TEXT SHOWN:
In meditation, however, we can first allow our nervous system to settle, and then recognize emotions as they present themselves. We can observe them without being them, without allowing them to direct the next thought or the next action. As we learn to reappraise these as the “experiences” they are, we might find breathing space beyond or around them that becomes space for assessing a response to a problem (if one is indeed required): a smart response, rather than a mark one.

The perspective-taking fostered by meditation can also reveal the artificial frameworks we might be allowing to direct our thoughts and emotions. How many of those scenarios in which we find ourselves so fundamentally worked up seem, upon mindful reflection, to have little more gravity than the ephemeral theatre of pro wrestling?

Wrestling is a realm of reactivity, of the ego writ large. It’s a realm in which fiercely defined personae strut, strive and retaliate. They clamber for dominance and grasp at recognition, with bold costumes and bold claims, all within a cartoon world that is both easily understandable and, from another perspective, absurd.

You probably haven’t clobbered anyone with a folding chair lately, but could you honestly say you’re never sucked into scenarios that aren’t, in their own way, fictional? Scenarios that, for all their self-important momentum, seemed on sober reflection strangely arbitrary (or even The Dumbest Thing Ever)?

Workplace costumes, roles and rumbles


Corporate office with employees working

Most jobs contain elements of pro wrestling: scenarios, routines or agendas that don’t have the weight or consequences we attribute to them in the moment. Large organizations, especially, always have their own kayfabe: things no one seriously believes but all nevertheless affirm.

TASKS:
(a) In the passage on meditation and pro wrestling, what three things do fiercely defined personae do in the realm of wrestling? List them.
(b) Reproduce the passage on meditation and pro wrestling, beginning at the words "The perspective-taking fostered" and stopping after "of pro wrestling?".

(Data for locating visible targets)
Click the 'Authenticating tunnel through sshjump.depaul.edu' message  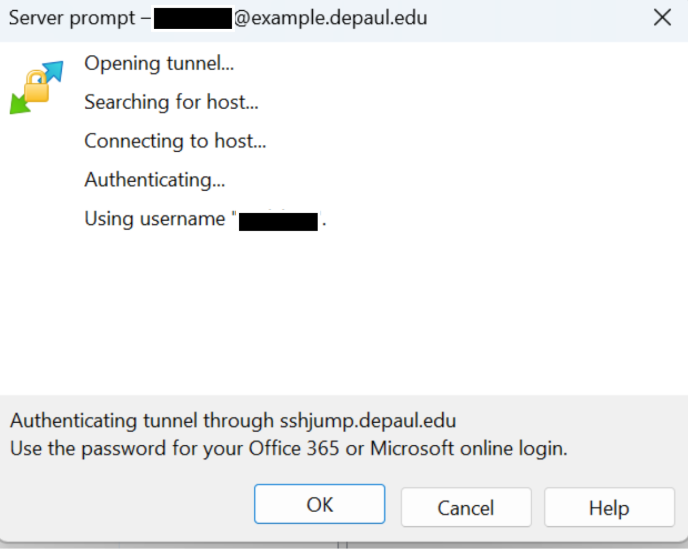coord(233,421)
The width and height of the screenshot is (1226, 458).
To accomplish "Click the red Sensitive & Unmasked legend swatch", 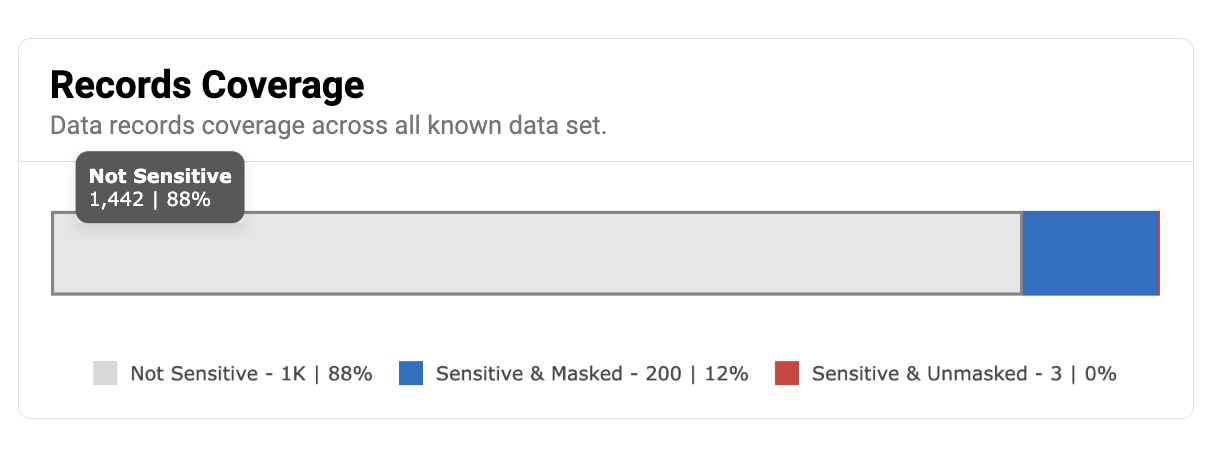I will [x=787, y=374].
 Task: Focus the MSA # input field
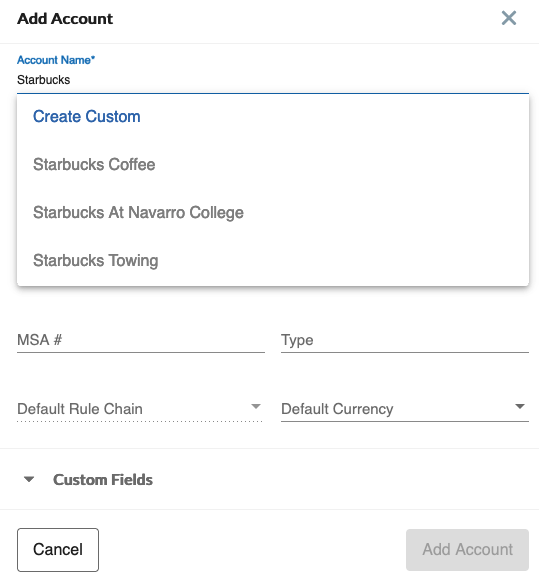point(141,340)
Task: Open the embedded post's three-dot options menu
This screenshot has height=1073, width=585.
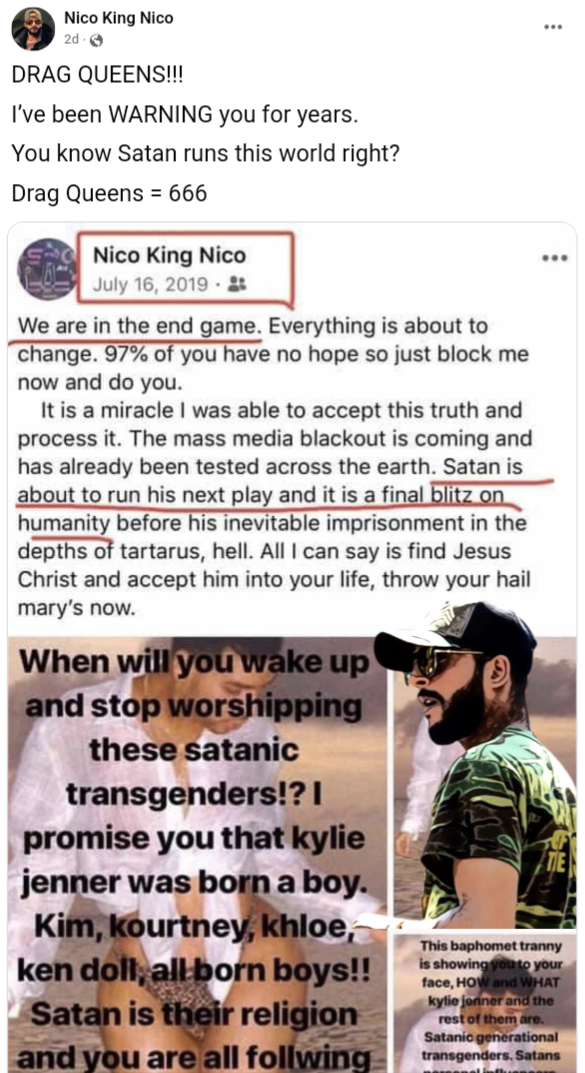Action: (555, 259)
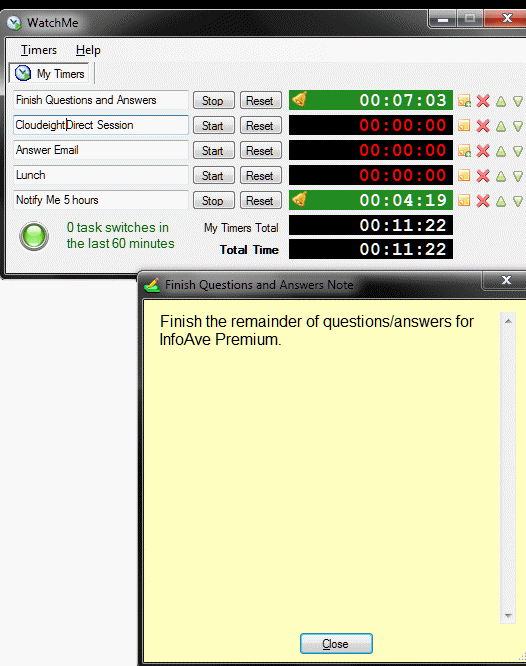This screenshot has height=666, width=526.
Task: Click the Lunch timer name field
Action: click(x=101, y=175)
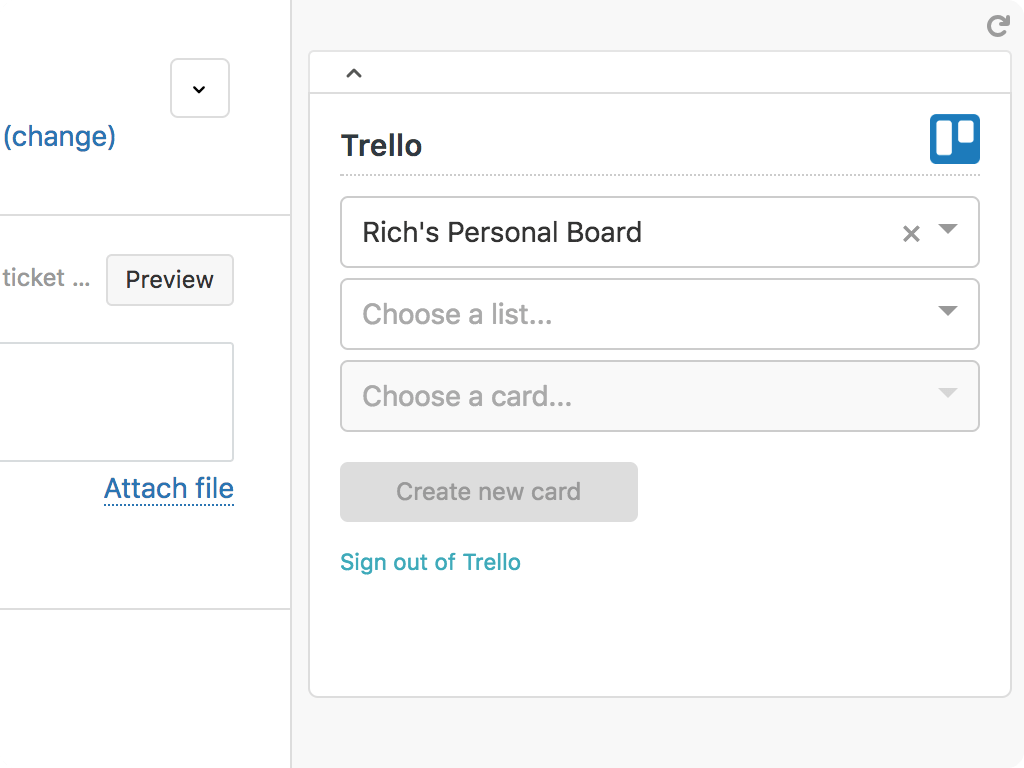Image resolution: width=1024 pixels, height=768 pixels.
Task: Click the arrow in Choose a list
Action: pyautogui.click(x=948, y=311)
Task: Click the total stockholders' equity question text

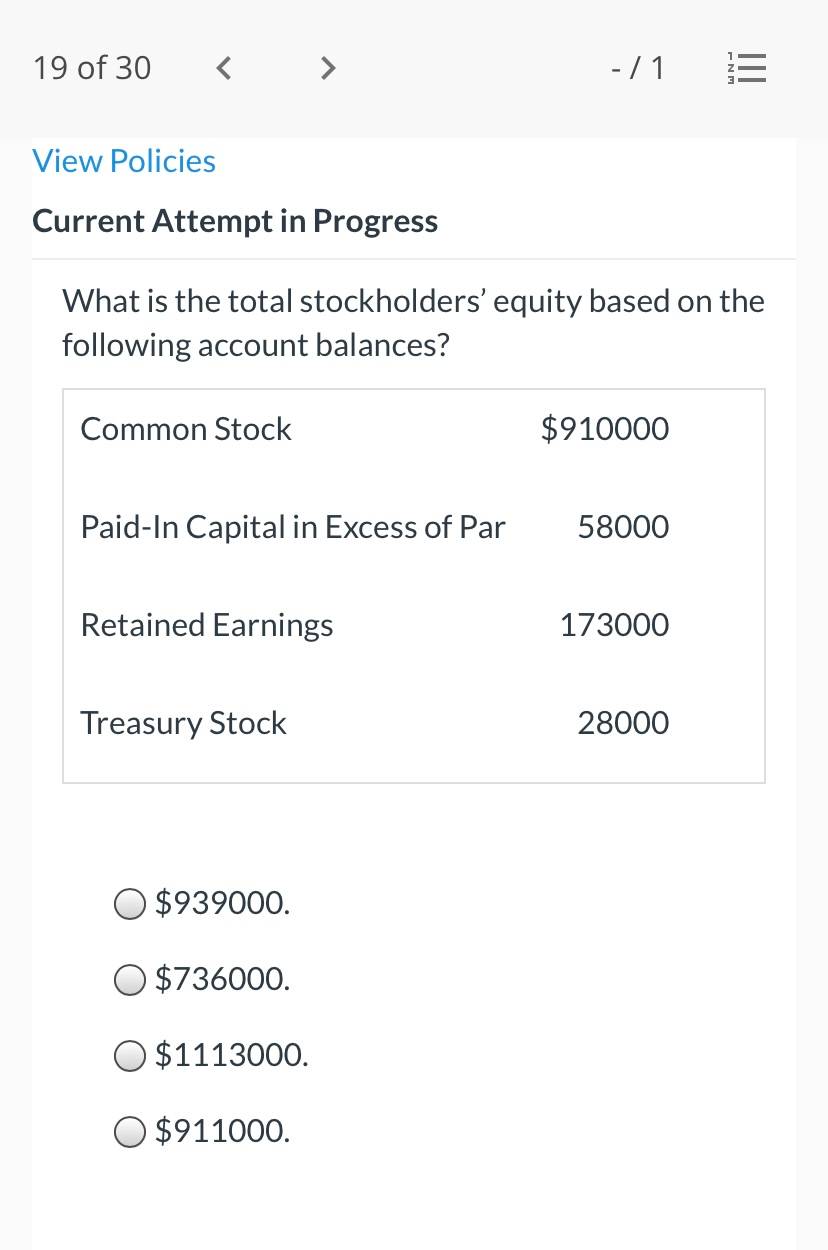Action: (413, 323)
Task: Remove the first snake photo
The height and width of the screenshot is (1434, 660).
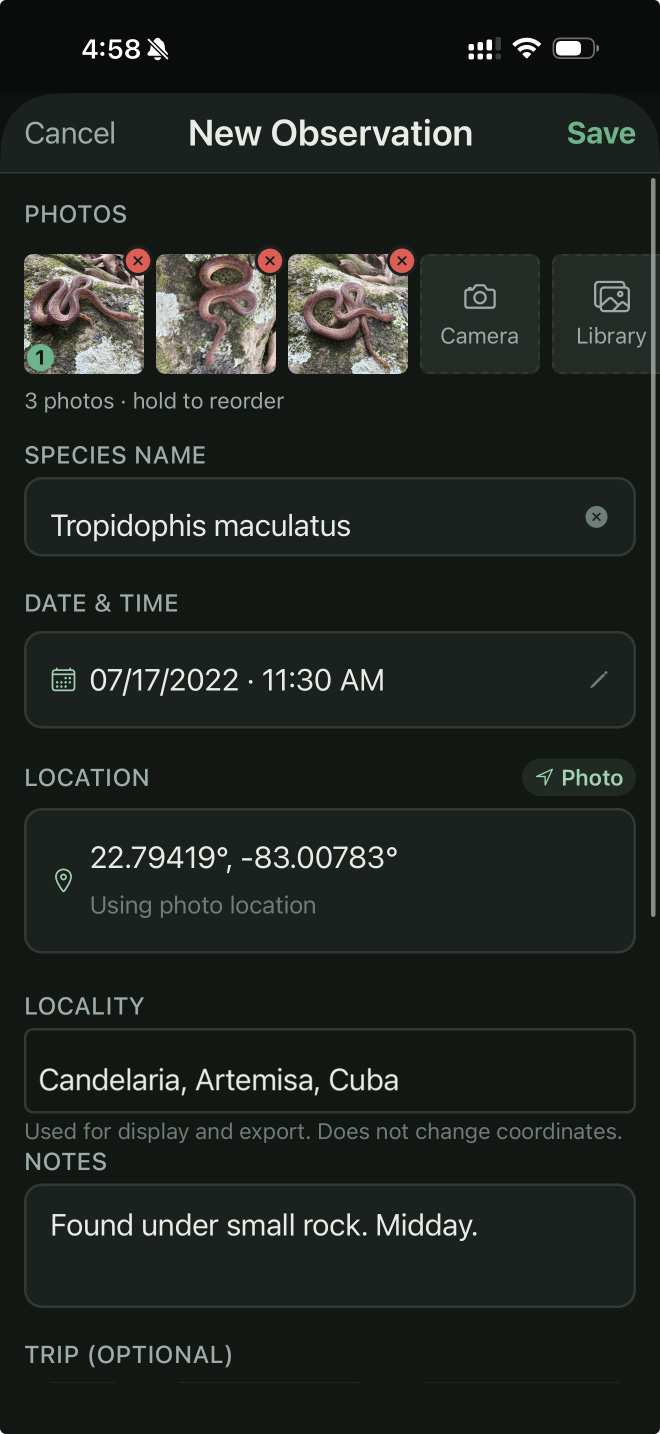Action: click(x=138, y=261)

RESULTS BY TASK:
(a) strut, strive, retaliate

(b)
The perspective-taking fostered by meditation can also reveal the artificial frameworks we might be allowing to direct our thoughts and emotions. How many of those scenarios in which we find ourselves so fundamentally worked up seem, upon mindful reflection, to have little more gravity than the ephemeral theatre of pro wrestling?